I’ve written many times before about Ivan E Coyote and how very very good her stories are (they are very very good). I recently made my way though this collection as a set of nighttime reads. You know how usually you can only manage four or five pages in bed before falling asleep? Well this collection is perfect because no story clocks in at more than six or seven, each one is a contained little gem and you go to bed satisfied that you’ve explored something rich and deep without having to dive too far. I suppose it’s like wading to your ankles in the time it takes, but still discovering a submerged treasure. The subject matter is quotidian, the narration a matter of fact first person, and yet it somehow manages (and I suppose it should be my task here to figure out that “somehow” and explain it, but like watching a magician, I’d rather not look too closely at Coyote’s magic for fear of having the whole thing spoiled) to unsettle/resettle the taken-for-granted. Magical!
My first introduction to Ivan E. Coyote came in the form of a Christmas gift from K. when she gave me Bow Grip and Closer to Spiderman (see post of ages ago). I loved Ivan E. then and I love her now.

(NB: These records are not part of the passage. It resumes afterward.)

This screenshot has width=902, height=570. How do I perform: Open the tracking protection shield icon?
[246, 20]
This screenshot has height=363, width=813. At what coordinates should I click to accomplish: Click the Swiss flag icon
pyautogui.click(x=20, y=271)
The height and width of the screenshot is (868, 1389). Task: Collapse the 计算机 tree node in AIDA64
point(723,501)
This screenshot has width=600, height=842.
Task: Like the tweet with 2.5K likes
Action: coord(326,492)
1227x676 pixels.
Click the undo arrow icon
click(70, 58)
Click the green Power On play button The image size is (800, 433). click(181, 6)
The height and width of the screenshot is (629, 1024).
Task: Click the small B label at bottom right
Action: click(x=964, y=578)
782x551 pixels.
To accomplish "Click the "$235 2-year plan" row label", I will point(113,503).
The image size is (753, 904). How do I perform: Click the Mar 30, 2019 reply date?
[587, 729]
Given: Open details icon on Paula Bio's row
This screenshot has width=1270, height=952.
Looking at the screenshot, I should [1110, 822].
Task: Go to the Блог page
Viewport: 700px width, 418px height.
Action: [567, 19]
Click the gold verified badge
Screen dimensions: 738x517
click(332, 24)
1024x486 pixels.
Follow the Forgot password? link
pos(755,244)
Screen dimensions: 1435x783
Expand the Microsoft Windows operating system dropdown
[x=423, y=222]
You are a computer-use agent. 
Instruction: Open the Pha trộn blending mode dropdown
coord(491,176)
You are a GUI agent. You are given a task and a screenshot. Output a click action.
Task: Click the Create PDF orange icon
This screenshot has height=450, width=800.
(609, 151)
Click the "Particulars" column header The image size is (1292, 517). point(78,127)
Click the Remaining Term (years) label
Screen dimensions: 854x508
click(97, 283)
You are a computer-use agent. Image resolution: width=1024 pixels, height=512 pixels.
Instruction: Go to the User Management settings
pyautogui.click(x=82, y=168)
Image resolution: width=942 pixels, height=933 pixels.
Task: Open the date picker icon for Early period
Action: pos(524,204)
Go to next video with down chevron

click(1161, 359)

I love that after finishing an Ivan E. collection I’m left considering not just the subjects of the stories – familial bonds, those expectations about identity and behaviour we carry into any encounter with other people, the obligations we hold to one another, the limits we set, define or negotiate about our own identities – but the quality of “story” as a form. That Coyote’s stories read not as fictional tales with made-up protagonists in invented circumstances, but as stories we might hear and share at the pub, make reading a collection feel like a conversation, like I have been invited into an intimate exchange and have been trusted to hear the stories and do with them what I will (hopefully something good).
K. sent me this story last week, and when I got to it in the collection I was outraged, thinking someone had plagarized Coyote on a website, not putting together (sigh) that K. had sent me the very much attributed Coyote story: http://www.xtra.ca/public/National/Ten_steps_to_getting_over_the_ex_who_just_walked_out_on_you-8095.aspx
I liked this one because it made me laugh, and diverged in tone from the rest of the collection that otherwise keeps close to first person narration and generally defines plot around small scale person-to-person interactions. (Also because it offers reasonable advice.)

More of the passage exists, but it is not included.